②迅速用酒精棉球擦拭冷冻管外部杀菌消毒,然后放置在冰浴上。
③小心开启瓶盖,把细胞转入含有4mL培养基的培养瓶中,然后把培养瓶移至培养箱,36℃~38℃培养1h,让细胞贴壁。
④细胞贴壁后,小心移弃培养基,主要是去掉DMSO(悬浮生长细胞要通过离心沉淀除去DMSO)、死细胞及其碎片,加5mL新鲜培养基,36℃~38℃培养。
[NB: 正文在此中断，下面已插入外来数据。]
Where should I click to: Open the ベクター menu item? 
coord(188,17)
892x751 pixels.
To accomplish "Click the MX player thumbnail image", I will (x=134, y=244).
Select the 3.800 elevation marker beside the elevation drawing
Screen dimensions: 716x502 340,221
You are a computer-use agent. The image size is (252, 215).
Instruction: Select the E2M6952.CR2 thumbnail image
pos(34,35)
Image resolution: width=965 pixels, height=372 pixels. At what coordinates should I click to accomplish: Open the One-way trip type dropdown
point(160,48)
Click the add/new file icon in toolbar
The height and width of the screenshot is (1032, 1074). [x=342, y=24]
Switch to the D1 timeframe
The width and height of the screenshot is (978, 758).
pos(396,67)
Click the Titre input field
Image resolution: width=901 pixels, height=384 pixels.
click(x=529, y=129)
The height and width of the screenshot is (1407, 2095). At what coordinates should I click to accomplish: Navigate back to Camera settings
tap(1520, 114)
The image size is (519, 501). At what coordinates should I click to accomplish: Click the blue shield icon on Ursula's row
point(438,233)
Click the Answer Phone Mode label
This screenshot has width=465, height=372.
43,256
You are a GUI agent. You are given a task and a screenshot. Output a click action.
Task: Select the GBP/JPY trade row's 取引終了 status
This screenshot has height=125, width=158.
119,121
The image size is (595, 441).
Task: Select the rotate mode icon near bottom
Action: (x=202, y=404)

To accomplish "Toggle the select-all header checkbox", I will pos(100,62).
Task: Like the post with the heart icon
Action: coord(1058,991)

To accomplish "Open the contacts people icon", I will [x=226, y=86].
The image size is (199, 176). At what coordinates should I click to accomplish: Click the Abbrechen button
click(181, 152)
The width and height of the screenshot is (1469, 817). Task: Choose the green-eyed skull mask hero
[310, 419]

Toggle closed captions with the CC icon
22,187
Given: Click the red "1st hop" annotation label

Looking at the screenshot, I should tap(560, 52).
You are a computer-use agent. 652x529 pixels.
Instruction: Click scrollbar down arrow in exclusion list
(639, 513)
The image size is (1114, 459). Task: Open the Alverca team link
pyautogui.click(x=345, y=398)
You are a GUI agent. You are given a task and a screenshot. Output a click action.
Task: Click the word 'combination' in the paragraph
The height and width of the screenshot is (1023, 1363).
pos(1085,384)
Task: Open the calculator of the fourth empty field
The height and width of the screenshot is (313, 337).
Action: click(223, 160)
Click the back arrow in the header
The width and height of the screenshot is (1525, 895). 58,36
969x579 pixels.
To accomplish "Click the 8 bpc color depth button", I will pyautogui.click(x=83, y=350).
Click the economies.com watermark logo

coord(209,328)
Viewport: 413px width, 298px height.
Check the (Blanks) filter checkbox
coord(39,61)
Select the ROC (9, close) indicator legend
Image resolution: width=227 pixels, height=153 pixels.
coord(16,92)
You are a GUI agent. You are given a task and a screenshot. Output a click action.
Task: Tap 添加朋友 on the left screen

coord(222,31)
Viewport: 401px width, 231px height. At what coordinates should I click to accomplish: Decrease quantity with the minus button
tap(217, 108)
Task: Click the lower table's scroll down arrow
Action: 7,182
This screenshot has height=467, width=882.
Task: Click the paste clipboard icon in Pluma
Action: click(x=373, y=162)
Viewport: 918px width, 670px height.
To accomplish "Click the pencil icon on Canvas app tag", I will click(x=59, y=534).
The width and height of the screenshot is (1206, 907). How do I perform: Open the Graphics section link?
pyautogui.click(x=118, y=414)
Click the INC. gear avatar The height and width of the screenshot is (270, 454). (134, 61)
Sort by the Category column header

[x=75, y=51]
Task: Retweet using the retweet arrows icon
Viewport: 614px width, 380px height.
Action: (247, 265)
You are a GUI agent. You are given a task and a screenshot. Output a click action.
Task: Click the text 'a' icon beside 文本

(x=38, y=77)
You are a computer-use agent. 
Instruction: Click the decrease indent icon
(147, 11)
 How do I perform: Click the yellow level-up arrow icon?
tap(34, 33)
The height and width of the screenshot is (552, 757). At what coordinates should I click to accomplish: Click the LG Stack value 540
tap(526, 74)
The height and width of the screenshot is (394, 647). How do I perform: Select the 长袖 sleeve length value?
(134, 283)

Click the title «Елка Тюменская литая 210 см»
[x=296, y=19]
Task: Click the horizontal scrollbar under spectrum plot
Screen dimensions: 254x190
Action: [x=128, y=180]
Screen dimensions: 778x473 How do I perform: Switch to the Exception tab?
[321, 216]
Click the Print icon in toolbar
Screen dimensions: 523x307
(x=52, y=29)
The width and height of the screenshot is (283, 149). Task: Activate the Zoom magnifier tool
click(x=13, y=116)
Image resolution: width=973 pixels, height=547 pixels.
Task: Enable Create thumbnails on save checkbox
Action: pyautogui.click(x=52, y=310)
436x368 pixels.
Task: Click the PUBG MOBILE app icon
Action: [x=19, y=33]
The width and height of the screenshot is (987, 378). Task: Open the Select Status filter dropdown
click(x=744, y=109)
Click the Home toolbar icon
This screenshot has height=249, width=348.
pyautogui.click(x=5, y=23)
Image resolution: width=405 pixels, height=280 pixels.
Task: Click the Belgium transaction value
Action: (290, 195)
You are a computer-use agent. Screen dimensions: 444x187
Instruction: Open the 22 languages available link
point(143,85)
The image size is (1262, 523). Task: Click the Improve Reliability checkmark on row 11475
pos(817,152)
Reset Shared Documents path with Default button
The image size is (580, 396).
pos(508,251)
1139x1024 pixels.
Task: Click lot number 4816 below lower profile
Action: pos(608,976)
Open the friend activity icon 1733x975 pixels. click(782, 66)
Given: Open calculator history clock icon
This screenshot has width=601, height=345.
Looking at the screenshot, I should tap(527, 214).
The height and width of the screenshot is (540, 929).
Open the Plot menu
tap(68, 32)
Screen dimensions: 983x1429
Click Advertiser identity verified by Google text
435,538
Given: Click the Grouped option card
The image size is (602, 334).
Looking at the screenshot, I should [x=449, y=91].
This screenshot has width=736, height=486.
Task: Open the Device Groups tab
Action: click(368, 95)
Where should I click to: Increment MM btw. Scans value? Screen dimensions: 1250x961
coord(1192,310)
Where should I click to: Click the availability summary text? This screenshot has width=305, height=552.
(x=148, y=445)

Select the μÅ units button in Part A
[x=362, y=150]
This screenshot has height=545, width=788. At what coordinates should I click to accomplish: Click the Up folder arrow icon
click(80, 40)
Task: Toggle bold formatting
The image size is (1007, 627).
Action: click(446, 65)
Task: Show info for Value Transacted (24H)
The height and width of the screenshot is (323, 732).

⑤细胞培养24h后,更换新鲜培养基,继续培养直到形成单层,便可以传代。
⑥详细记录复苏细胞的名称、数量、复苏时间、存放部位等。
二、注意事项:
1、注意无菌操作。
2、应在1-2min内使冻存液完全融化。如果复温速度太慢,则会造成细胞损伤。另外,细胞复苏后的操作最好在4℃冰浴中进行,以减少冷冻保护剂对细胞的毒性。
3、细胞复苏过程中,升温的速率要大,把从液氮或-70℃冰箱中取出的细胞在最短的时间内放入水浴锅。
4、细胞放入水浴中注意用镊子夹住细胞冻存管并在水浴中不时晃动,使其受热均匀,并防止水浴时水进入细胞冻存管污染细胞。打开细胞冻存管之前要用酒精棉球将冻存管消毒并晾干。
5、液氮操作有一定的危险性,打开液氮罐取出细胞时,戴上防护眼镜。